Here the quaternary expansion of 2/5 is compared with the expansions of a few other fractions that correspond to *y* = 1 perimeter points:

*t* = 2/5 = (0.12121212…)_{4} → (*x* = 1/3, *y* = 1)

*t* = 6/17 = (0.11221122…)_{4} → (*x* = 1/5, *y* = 1)

*t* = 22/65 = (0.11122211…)_{4} → (*x* = 1/9, *y* = 1)

*t* = 86/257 = (0.11112222…)_{4} → (*x* = 1/17, *y* = 1)

Every number *t* whose quaternary expansion consists exclusively of 1s and 2s projects to some point along the northern boundary of the square. It would be satisfyingly tidy if we could make an analogous statement about the other three boundary edges. For example, if all 1s and 2s head north, then quadits made up of 0s and 3s ought to wind up on the southern edge. But it’s not so simple. Consider these cases:

*t* = 1/17 = (0.00330033…)_{4} → (*x* = 1/5, *y* = 0)

*t* = 4/17 = (0.03300330…)_{4} → (*x* = 0, *y* = 2/5)

*t* = 13/17 = (0.30033003…)_{4} → (*x* = 1, *y* = 2/5)

*t* = 16/17 = (0.33003300…)_{4} → (*x* = 4/5, *y* = 0)

The behavior of 1/17 and 16/17 is what you might expect: They go south. But 4/17 and 13/17 migrate not to the bottom of the square but to the two sides. If strings of 1s and 2s are so well-behaved, what’s the matter with strings of 0s and 3s? Well, the geometric transformations associated with quadrants 1 and 2 are simple scalings and translations. The matrices for quadrants 0 and 3 are more complicated: They introduce rotations and reflections. As a result it’s not so easy to predict the trajectory of an *x, y* point from the sequence of quadits in the *t* value. In any case I have not yet found a simple and obvious general rule.

The case of *t* = n/13 is no less perplexing:

*t* = 1/13 = (0.010323010323…)_{4} → (*x* = 1/3, *y* = 0)

*t* = 4/13 = (0.103230103230…)_{4} → (*x* = 0, *y* = 2/3)

*t* = 9/13 = (0.230103230103…)_{4} → (*x* = 1, *y* = 2/3)

*t* = 12/13 = (0.323010323010…)_{4} → (*x* = 2/3, *y* = 0)

When I trace through these transformations, as I did above for *t* = 2/5, I get the right answer in the end, but I haven’t a clue to the logic that drives the trajectory. I certainly can’t look at such a sequence of quadits and predict where the point will wind up.

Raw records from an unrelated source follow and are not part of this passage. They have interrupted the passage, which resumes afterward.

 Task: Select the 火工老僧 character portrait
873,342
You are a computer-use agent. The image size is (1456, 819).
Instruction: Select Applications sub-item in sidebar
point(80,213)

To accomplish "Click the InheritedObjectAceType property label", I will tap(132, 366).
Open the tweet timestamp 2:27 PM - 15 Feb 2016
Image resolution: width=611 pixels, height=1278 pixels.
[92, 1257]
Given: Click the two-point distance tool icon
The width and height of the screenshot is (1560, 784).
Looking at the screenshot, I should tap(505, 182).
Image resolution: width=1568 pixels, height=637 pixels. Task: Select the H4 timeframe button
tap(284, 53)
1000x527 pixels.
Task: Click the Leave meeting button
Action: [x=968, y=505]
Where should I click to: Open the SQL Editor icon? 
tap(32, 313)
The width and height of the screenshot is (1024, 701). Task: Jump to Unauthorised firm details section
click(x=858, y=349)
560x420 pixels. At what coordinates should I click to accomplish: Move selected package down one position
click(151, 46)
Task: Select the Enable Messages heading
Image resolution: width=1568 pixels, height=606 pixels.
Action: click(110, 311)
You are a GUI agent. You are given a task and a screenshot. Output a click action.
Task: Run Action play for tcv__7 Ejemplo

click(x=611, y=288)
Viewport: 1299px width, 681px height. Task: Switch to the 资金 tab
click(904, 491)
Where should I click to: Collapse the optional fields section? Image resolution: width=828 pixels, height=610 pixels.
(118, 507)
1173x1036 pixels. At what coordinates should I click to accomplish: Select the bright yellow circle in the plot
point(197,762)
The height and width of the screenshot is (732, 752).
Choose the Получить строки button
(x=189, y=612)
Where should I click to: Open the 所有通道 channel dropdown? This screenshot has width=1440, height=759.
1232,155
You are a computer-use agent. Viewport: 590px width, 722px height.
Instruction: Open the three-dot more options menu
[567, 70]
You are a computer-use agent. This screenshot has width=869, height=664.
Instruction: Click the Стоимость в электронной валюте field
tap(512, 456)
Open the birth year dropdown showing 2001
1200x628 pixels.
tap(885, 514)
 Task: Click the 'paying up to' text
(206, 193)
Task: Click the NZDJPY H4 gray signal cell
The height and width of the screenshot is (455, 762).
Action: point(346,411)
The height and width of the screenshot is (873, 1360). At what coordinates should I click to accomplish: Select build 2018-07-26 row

I am left with more questions than answers. Furthermore, I don’t know whether the questions are genuinely difficult or if I am just missing something obvious. (It wouldn’t be the first time.) Anyway, here are the two big ones:

- Can we prove that all Fermat numbers give rise to Hilbert-curve perimeter points? And, for composite Fermat numbers, will we always find that at least one of the factors shares this property?
- Apart from the Fermat primes and factors of composite Fermat numbers, is 13 the only “sporadic” case? If so, what’s so special about 13?

I lack the mental muscle to answer these questions. Maybe someone else will make progress.

**Update 2013-04-27**: After publishing this story yesterday, I extended my search for “interesting” prime denominators, covering the territory between 257 and 65537. I found one new specimen: 61681. Twenty *t* values with this denominator yield perimeter points on the Hilbert curve. The smallest of them is t = 907/61681 → (*x* = 0, *y* = 101/1025). The repeating unit of the quaternary expansion of this fraction is (0.00033003223330033011)_{4}.

**Update 2013-04-29**: Please see the comments! Several readers have provided illuminating insights, including a finite-state machine by ShreevatsaR that recognizes the class of quaternary-digit sequences that map to the perimeter of the square. And, as a further result of ShreevatsaR’s analysis, we have yet another “interesting” prime denominator: 15790321.